Coincidentally, he attended what he called a “business boot camp for veterans” in Boston, an intense, three-week program conducted in conjunction with Harvard that helped him discover latent entrepreneurial instincts and drive.
“I realized that what was inside me was stronger than anything in my way,” he told HCN. “I realized that I could open a business; I left and started looking for investors.”
As that search for financial backing commenced, so, too, did the process of choosing what kind of business to get into, he went on, adding that he soon concluded that he would like to do something healthcare-related, and something that would make a difference in peoples’ lives.
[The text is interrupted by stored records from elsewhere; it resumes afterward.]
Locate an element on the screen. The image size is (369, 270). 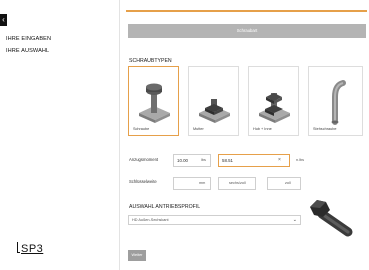
card-label: Mutter is located at coordinates (198, 129).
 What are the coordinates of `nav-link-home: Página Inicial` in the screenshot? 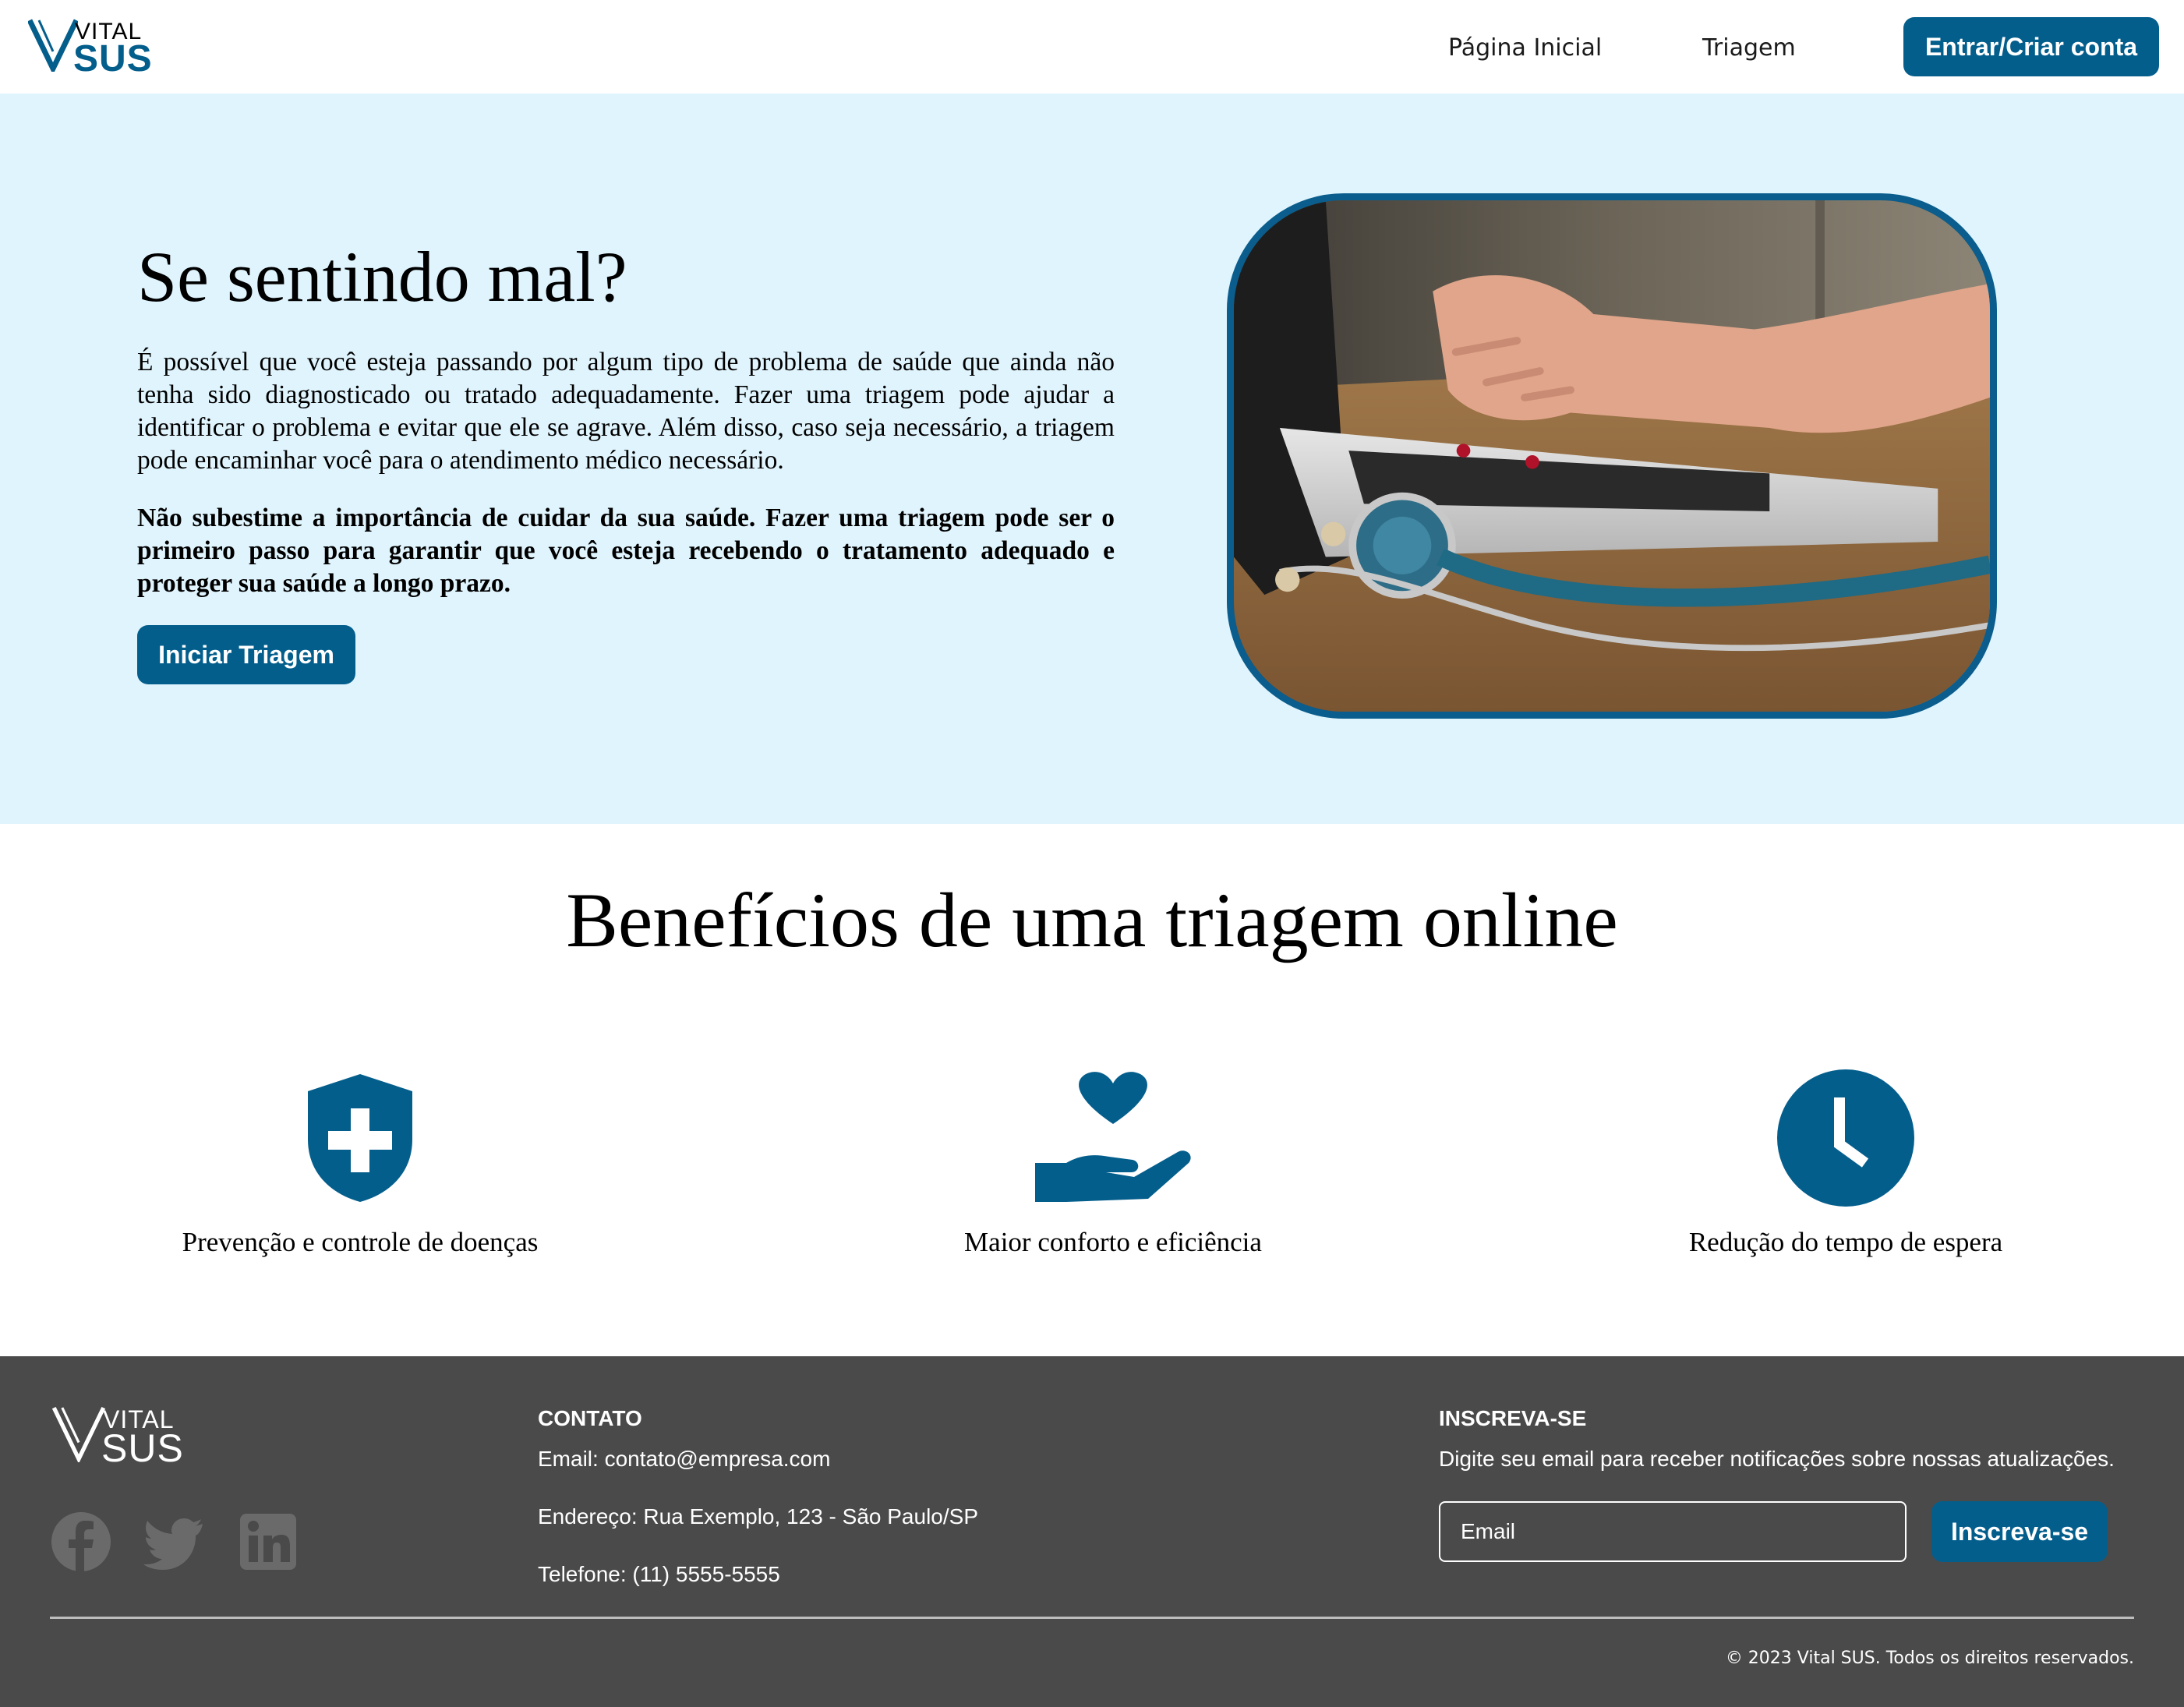 It's located at (1525, 48).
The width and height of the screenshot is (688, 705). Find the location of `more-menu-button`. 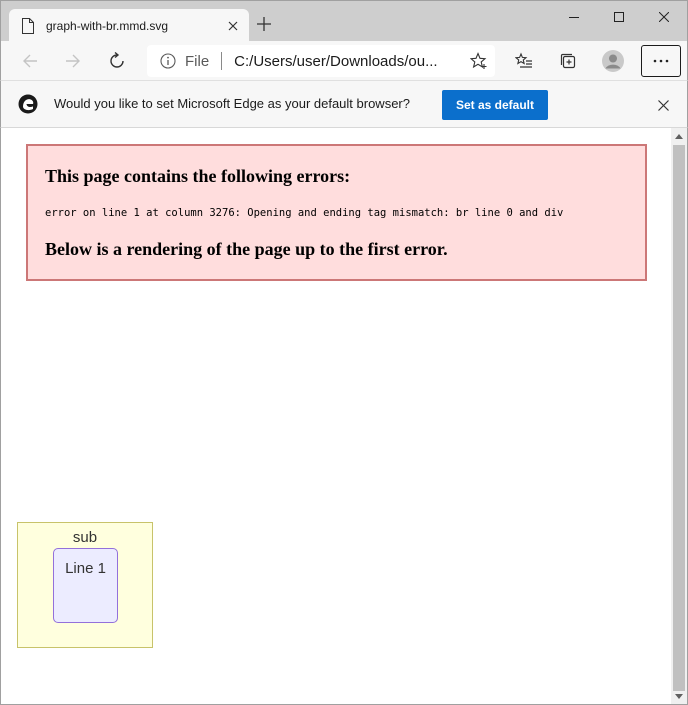

more-menu-button is located at coordinates (661, 61).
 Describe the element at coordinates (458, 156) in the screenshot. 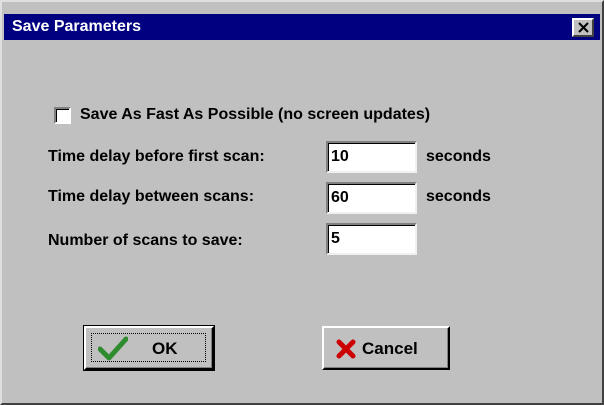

Discussions with a consultant specializing in linking individuals with franchise opportunities narrowed the search to a few national chains, and eventually to Right at Home, an Omaha, Neb.-based enterprise launched in 1995 that by that time had facilities in more than 40 states as well as in the United Kingdom, Brazil, China, and Canada.
It was not, however, doing business in Western Mass., and Colgin, with $250,000 from some investors, decided to seize that opportunity.
“It was just me and the dog, and I could go anywhere and do anything,” he said, referring to his English pointer, Dixie, whom he described as his rock. “I wanted to stay on the East Coast, and started looking at places and scheduling visits. I ended up coming to Springfield, and it looked like a place where I could put down roots. I moved around a lot with the military and never really had a family growing up, but when I came here, I got a sense that this was a place where I could grow.”
Colgin acknowledged that there is considerable competition within the growing home-care industry and that he has a lot to learn as he joins that crowded field of players. But he believes he has the basic ingredients to reach his goals, which he admits are still being set.
“The language of healthcare is pretty universal, and caring is pretty universal as well; if you can care for Afghanistan locals in the middle of a war, you can take care of anyone in the world,” he said, adding that Right at Home has a proven model and track record for success that he believes he can build on. “I care about helping people realize their dreams, and I care about doing the right thing, and at the end of the day, that’s what this is all about.
“They’re extremely innovative,” he said of the chain. “They have great brand management and amazing quality.”
On a Grand Scale
Based on all that has happened in his life since those initial, awkward discussions with Army recruiters nearly a decade ago, it would be logical to assume that Springfield probably won’t be the last dateline for news stories about Colgin.
As he said, he’s a climber, and he doesn’t intend to stop doing that.
For now, though, the climb has reached Western Mass. and a critical juncture in his career, and there are immediate goals right ahead of him.
The plan is to keep reaching higher — in every aspect of that phrase — but that’s something Colgin has been doing his entire life.